◆ Activity ◆
Lower down are entries containing pictures. Copy exactly, without those pictures, the lines from the line with "This screenshot has width=840, height=377." through the line with "Select the NovaAnimeXL preview thumbnail".

◆ Given entries ◆
+===+

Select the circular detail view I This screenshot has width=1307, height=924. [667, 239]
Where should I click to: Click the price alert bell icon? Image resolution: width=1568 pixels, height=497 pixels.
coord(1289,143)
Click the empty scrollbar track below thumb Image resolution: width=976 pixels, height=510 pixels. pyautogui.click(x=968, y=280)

+===+

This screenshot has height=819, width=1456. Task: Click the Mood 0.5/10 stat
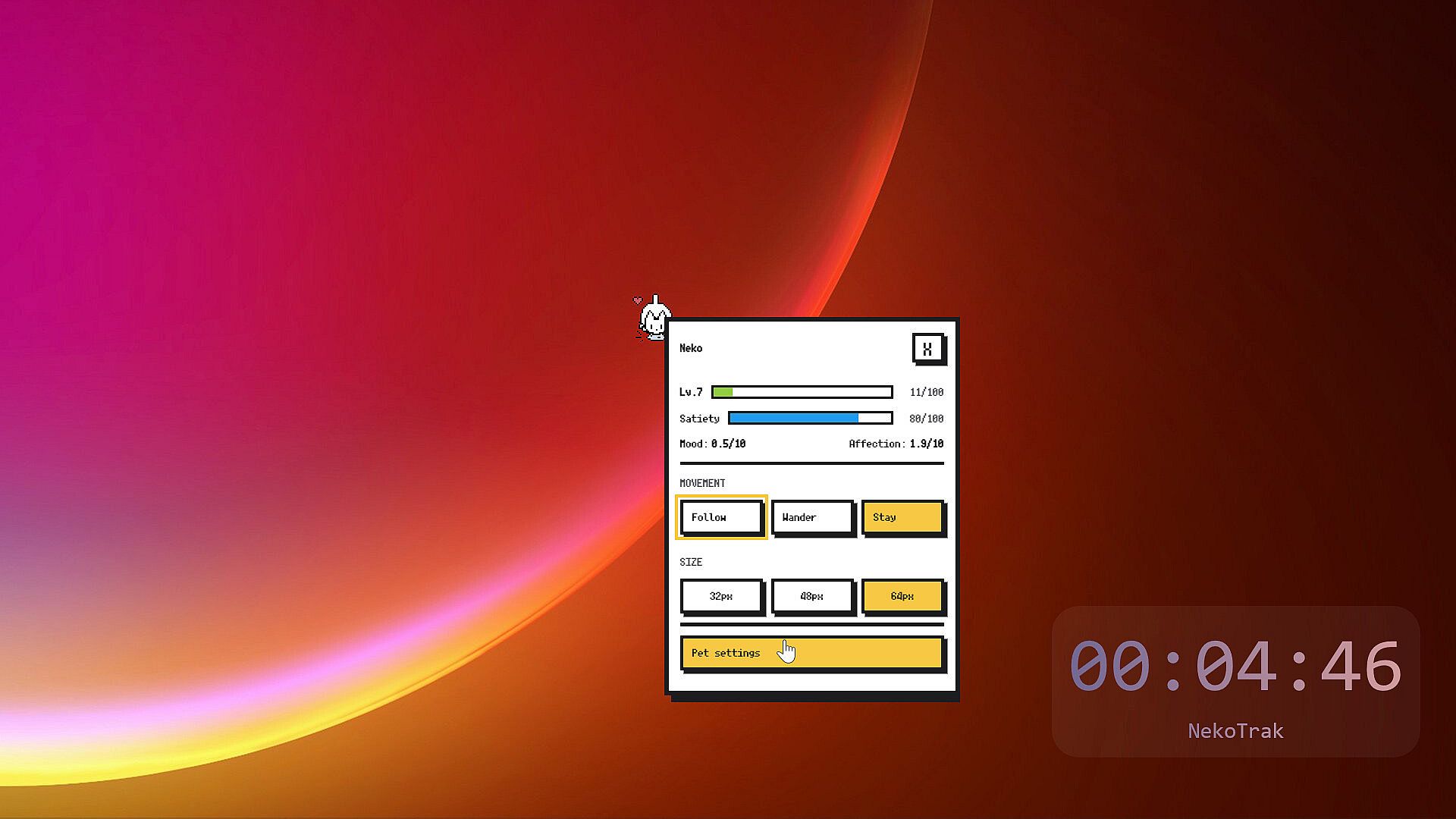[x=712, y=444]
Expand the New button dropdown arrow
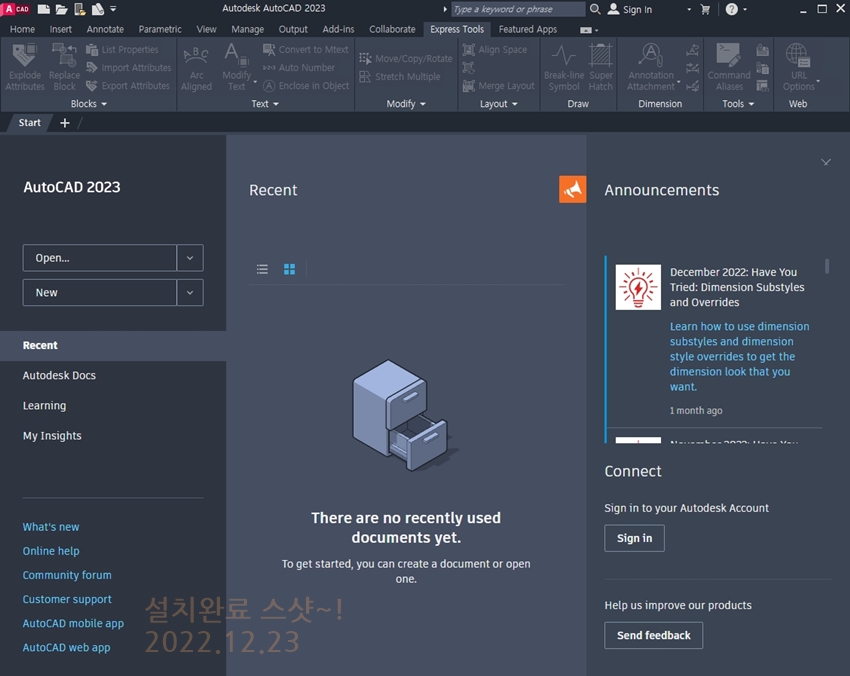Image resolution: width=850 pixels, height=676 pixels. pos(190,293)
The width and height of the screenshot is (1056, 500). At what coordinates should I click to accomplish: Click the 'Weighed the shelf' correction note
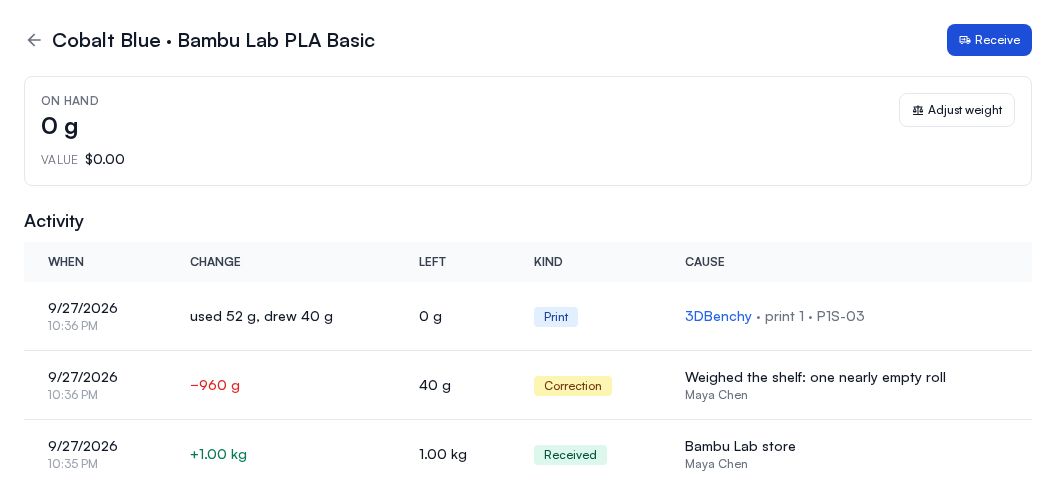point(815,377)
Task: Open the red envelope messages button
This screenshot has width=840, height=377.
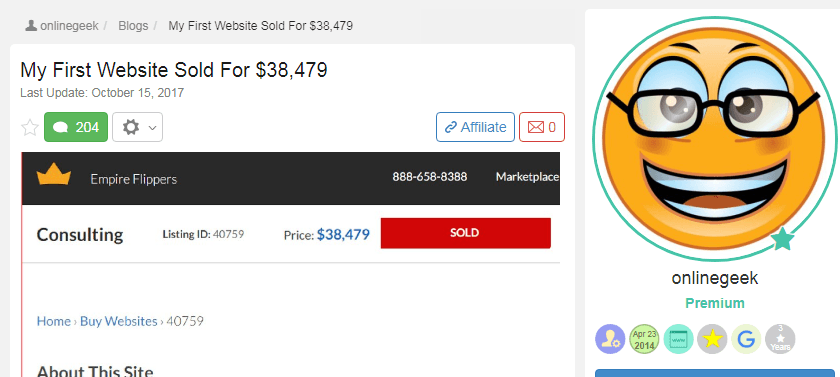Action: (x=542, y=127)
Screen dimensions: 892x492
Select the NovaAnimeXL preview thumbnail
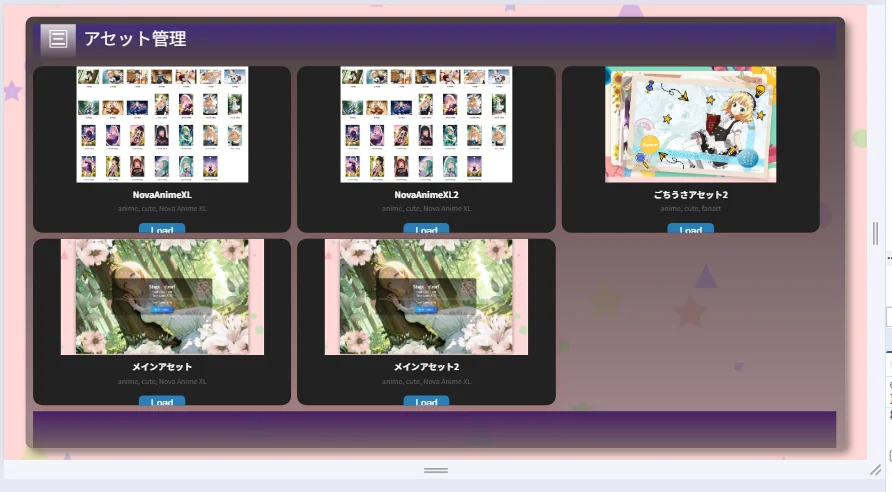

+===+

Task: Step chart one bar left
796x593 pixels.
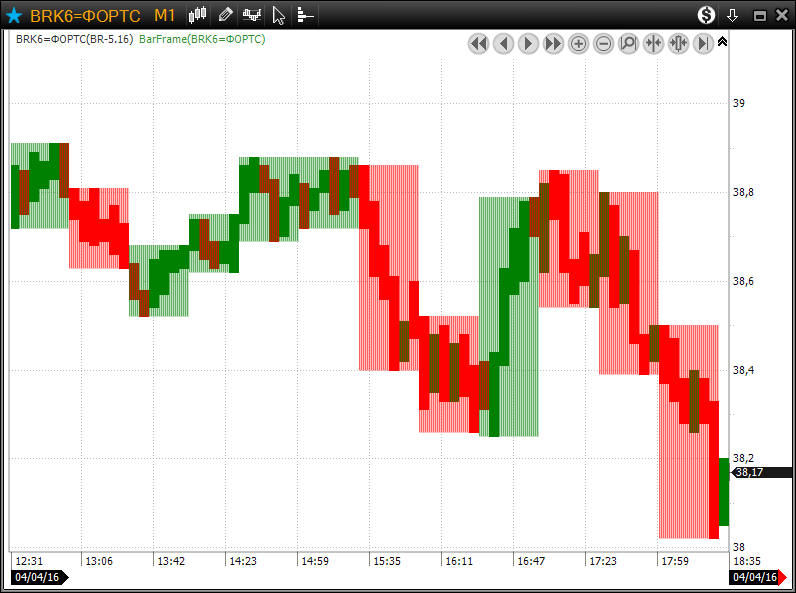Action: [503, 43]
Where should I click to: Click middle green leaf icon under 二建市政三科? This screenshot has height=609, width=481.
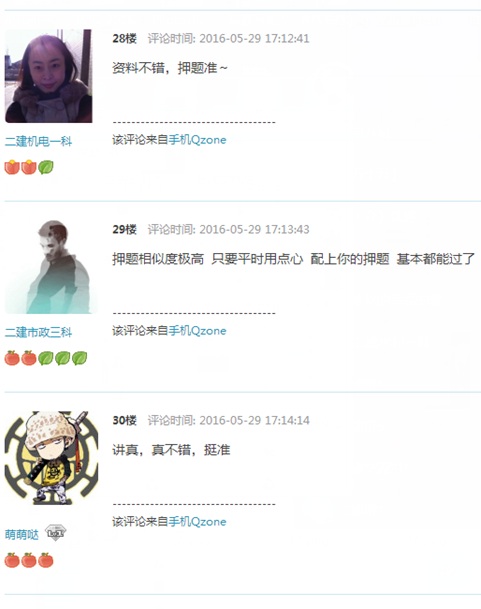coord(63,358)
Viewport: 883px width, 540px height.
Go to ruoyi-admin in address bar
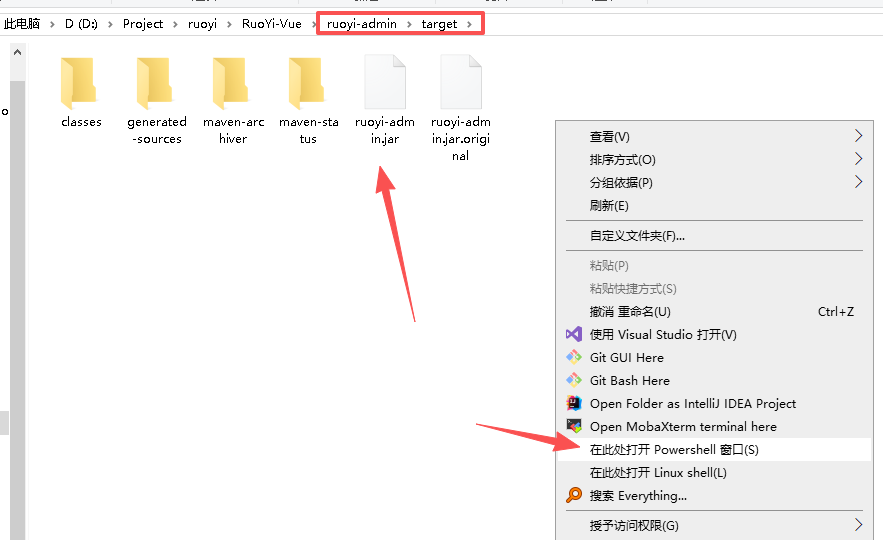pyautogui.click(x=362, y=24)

+===+

◆ Final answer ◆
This screenshot has width=840, height=377.
Action: (x=542, y=127)
Screen dimensions: 892x492
Select the NovaAnimeXL preview thumbnail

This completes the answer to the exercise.